Busy little beaver me has allowed a major even in my life to breeze by without so much as a word on the blog.
Last Monday, January 11th, after over a year of wondering, I was diagnosed with Lyme disease. Finally I know what is wrong with me. Finally, a little clarity.
Perhaps it's fitting and even a little kind of fate to have the onset of this disease and its diagnosis happen in two Januaries a year apart. It allows me to reflect on my struggles with it in a somewhat easier manner, compartmentalizing 2009 as a year of ups and downs.
Think about it. The Steelers win their 6th Super Bowl, the Penguins return for a Stanley Cup rematch and walk away the victors in a season I began with them across an ocean. I finished my Master's degree despite turmoil and near depression. My mom got a job, a good job, and I moved home to Pittsburgh--much desired and deserved! I traveled to Denmark and Las Vegas (several times) and met the man of my dreams who also landed me in London and all new territories when it comes to partners and companionship.
But, the counter to these great things was heavy and at times nearly unbearable. They say you aren't handed more than you can handle. I say, define handle.

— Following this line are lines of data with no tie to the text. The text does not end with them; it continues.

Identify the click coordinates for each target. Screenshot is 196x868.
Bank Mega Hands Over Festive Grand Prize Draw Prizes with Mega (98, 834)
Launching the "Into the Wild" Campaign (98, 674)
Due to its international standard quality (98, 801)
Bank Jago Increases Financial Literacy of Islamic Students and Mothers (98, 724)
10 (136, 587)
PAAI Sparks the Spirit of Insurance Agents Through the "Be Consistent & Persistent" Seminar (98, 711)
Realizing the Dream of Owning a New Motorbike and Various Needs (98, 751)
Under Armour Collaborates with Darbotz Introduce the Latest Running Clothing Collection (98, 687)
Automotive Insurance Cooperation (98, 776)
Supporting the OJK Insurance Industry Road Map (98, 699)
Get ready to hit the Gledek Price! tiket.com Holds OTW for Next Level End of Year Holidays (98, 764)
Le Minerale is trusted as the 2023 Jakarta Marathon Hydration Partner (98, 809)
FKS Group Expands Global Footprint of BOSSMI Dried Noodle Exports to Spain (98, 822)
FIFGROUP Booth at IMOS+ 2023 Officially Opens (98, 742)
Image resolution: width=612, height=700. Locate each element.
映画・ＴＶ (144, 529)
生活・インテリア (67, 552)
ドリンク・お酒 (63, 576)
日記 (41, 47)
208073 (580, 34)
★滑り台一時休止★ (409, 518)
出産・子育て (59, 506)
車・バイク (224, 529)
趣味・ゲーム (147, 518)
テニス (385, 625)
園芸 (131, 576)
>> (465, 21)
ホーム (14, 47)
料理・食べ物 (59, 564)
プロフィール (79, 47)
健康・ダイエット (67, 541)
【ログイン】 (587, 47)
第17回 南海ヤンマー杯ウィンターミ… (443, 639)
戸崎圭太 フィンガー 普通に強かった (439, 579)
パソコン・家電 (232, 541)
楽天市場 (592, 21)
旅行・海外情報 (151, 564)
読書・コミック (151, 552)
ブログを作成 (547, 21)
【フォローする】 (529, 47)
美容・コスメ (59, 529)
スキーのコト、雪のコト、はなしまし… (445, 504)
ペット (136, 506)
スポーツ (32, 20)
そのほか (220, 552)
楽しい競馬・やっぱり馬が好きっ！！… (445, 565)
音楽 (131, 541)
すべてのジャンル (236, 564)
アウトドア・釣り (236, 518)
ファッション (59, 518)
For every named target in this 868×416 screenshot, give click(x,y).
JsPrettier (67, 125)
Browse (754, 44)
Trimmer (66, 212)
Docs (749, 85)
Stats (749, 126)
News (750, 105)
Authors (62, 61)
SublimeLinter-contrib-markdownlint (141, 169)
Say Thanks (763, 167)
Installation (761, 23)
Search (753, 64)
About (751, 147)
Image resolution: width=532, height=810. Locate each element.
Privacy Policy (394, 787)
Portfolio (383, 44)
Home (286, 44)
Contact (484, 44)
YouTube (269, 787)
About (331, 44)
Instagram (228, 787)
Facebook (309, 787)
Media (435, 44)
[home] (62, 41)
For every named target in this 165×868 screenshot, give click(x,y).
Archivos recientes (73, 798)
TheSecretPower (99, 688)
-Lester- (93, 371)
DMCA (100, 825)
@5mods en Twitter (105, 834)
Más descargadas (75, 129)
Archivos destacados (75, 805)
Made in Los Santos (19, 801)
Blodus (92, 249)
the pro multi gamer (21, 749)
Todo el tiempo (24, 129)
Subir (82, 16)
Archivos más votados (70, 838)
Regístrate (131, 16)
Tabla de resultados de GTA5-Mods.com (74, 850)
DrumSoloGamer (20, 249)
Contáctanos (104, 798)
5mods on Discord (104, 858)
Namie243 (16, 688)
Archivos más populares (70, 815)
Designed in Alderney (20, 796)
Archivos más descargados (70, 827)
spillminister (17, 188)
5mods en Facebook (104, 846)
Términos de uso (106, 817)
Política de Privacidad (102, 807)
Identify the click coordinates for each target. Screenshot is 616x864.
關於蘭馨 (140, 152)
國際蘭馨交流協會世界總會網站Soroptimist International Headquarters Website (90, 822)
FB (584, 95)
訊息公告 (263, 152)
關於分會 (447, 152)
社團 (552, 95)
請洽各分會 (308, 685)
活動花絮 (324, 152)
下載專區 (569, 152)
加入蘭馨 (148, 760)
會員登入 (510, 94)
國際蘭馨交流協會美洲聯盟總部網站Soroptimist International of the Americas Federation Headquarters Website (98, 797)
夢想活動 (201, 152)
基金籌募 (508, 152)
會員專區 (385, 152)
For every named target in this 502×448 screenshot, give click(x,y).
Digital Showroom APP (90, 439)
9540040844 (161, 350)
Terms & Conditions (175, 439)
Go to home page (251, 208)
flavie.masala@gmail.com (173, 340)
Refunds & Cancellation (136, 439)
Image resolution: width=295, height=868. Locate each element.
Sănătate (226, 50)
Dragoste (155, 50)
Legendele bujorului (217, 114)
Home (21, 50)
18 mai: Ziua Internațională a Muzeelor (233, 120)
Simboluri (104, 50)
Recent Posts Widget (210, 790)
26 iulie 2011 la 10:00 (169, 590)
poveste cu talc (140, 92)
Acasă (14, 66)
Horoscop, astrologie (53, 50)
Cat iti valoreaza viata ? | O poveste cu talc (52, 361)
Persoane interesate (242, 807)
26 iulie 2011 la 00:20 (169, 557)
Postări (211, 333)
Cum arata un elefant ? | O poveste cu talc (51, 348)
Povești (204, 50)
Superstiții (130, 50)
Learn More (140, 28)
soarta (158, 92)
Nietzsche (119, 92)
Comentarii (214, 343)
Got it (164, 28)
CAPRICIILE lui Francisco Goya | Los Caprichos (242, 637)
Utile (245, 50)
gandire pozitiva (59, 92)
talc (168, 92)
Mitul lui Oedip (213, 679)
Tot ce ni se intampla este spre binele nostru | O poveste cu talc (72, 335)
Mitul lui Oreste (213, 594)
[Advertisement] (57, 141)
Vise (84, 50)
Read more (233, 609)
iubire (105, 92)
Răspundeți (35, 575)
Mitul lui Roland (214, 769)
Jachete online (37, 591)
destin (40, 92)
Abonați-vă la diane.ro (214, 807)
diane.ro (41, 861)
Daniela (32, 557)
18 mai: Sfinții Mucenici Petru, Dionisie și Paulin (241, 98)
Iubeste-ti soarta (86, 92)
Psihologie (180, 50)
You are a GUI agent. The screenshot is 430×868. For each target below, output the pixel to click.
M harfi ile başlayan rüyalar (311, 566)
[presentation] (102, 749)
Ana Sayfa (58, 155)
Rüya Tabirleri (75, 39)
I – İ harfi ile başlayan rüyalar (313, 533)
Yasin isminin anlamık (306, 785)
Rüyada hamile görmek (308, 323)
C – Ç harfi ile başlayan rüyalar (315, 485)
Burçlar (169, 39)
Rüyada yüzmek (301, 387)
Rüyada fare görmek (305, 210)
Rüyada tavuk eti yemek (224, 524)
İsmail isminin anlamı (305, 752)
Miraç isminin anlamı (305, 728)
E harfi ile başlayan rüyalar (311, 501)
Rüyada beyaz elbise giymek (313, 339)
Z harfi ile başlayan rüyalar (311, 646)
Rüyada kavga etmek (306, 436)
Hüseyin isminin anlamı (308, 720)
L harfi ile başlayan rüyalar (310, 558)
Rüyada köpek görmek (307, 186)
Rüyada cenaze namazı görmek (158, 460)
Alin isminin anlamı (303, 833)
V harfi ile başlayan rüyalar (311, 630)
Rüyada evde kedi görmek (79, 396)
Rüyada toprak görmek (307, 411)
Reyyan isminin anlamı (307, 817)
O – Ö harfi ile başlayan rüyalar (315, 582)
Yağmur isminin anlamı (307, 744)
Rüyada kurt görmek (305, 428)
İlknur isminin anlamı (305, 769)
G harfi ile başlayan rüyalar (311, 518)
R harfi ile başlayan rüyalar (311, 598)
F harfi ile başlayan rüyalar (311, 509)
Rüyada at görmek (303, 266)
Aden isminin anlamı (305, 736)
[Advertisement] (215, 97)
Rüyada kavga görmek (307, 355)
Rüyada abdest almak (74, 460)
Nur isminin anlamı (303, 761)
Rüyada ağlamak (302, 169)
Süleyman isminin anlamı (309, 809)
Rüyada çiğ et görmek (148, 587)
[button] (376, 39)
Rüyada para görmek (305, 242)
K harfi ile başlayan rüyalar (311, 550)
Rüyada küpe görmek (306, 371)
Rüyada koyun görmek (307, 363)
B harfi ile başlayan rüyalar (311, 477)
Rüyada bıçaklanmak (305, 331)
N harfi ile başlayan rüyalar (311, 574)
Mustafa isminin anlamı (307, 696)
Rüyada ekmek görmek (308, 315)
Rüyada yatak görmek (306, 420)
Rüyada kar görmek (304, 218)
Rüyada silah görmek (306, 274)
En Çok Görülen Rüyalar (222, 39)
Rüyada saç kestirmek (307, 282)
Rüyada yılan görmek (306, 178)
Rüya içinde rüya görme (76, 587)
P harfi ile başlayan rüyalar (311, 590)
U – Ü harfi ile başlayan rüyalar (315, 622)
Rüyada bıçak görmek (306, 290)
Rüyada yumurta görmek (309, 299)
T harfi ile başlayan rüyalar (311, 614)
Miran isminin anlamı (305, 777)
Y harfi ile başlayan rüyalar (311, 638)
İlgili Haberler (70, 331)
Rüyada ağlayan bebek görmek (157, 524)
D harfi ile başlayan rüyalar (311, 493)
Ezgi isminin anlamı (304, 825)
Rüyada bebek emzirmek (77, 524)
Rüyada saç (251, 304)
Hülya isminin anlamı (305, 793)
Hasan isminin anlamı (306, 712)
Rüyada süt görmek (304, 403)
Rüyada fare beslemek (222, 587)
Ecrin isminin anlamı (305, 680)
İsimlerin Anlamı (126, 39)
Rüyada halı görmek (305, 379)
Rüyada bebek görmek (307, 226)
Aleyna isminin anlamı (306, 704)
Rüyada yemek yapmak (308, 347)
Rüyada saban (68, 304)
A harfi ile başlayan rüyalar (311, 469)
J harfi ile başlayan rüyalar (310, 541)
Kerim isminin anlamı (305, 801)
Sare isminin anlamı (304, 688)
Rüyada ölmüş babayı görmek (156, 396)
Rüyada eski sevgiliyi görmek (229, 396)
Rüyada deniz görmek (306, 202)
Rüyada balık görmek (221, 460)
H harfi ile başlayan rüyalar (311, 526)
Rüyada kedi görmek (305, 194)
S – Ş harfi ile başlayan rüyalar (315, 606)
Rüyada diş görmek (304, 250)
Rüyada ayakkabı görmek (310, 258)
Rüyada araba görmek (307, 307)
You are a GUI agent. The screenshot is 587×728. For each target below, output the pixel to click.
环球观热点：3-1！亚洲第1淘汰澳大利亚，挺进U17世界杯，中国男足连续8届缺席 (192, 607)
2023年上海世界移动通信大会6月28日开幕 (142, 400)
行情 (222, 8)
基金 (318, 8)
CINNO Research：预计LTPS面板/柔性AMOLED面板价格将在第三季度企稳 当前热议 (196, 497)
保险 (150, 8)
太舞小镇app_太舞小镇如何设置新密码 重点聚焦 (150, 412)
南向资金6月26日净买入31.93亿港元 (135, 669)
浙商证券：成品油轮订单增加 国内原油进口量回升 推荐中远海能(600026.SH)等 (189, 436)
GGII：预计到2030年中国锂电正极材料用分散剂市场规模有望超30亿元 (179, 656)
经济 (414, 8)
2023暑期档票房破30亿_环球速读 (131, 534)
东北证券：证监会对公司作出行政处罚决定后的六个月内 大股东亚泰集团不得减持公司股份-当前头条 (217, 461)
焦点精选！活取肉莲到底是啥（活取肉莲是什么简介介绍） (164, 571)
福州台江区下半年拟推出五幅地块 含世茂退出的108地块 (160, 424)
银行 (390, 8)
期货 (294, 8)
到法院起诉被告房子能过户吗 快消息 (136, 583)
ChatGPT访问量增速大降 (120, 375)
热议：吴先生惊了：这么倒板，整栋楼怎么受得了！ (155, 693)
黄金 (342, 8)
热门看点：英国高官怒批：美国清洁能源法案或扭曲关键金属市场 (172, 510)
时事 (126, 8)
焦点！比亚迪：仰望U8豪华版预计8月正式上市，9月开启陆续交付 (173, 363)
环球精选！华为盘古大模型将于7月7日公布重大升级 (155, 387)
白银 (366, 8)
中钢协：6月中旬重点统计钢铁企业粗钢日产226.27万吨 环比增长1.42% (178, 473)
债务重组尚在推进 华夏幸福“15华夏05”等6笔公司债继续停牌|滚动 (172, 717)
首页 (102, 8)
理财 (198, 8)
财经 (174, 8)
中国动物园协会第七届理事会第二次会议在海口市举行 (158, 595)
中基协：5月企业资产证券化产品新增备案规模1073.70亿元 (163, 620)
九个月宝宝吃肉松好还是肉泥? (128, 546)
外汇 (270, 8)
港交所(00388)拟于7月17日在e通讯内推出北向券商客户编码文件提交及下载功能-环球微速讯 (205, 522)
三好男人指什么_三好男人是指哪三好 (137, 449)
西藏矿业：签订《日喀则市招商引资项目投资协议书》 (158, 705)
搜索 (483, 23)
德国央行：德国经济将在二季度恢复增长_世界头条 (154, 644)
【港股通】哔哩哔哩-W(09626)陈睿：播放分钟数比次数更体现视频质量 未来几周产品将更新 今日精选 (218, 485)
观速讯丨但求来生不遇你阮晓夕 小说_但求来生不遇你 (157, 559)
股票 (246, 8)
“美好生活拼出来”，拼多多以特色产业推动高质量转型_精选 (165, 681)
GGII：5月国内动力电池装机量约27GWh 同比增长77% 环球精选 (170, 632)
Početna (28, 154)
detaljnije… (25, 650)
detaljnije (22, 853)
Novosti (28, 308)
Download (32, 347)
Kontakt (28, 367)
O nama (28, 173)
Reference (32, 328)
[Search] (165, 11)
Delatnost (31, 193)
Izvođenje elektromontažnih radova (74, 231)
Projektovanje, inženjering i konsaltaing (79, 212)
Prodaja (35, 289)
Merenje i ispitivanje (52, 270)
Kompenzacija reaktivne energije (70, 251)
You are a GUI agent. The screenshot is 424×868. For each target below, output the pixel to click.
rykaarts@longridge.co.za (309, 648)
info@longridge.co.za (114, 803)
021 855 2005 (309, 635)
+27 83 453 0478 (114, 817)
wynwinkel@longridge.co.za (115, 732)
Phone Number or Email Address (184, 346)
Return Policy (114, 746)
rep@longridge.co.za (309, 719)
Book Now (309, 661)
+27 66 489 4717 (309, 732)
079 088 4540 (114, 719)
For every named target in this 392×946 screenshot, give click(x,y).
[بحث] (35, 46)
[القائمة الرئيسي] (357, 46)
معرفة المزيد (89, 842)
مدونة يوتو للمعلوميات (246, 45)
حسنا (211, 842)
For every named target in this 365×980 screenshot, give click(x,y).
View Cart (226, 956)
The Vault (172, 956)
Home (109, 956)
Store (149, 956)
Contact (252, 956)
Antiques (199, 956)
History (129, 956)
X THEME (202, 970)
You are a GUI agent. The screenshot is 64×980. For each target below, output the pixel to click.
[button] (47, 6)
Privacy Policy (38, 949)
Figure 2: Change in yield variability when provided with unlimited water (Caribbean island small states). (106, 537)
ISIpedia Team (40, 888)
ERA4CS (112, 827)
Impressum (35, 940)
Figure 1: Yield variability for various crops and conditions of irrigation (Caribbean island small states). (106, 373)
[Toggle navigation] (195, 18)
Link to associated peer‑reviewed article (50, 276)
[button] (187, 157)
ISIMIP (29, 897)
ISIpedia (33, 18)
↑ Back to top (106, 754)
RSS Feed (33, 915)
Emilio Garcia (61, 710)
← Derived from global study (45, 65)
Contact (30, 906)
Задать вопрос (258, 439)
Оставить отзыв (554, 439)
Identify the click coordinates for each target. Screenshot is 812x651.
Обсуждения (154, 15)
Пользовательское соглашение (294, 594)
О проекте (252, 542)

I suffered pain I'd never know with little rest or reprieve. I couldn't sleep through the night and was terrified for an entire semester that there was no possible way I could pass my comprehensive exams in that condition. I had my palms injected so that my fingers would work so I could type my answers for my comps questions and my final papers. I did not miss a single day of teaching, and only one class, and that was not because of pain, but due to the effects of taking vicodin for the first time, which did not ease my aching in the least. Many days I could not tie my shoes, turn the ignition in my car, or get myself ready in the morning. I had good days, but all these seemed to do was undermine my position as those people who saw me said, she's not really sick.
Through all of this, the most painful thing has been knowing that there are people--even people close to me--who simply do not understand. They think I am weak, the pain's not really that bad. They think I am pity seeking, who wouldn't take advantage? They think I'm a liar, what could be that bad? It hurt so much and really, always will.
But I am grateful. Very grateful. Because I know what it's like now. And you cannot unless you've been there. You can't know what it feels like to miss your friend's goodbye party or go to bed at 10 when you're on vacation, or be embarrassed to try and open a water bottle in front of people you don't know very well until you've been there. I always thought I understood. Watching my dad with rheumatoid all my life. Seeing his struggle. I thought I was pretty empathetic, that I got it more than most.
No, no I didn't. But I do now. And I will forever have that perspective that is, to me, invaluable. I'll take all the good I can get.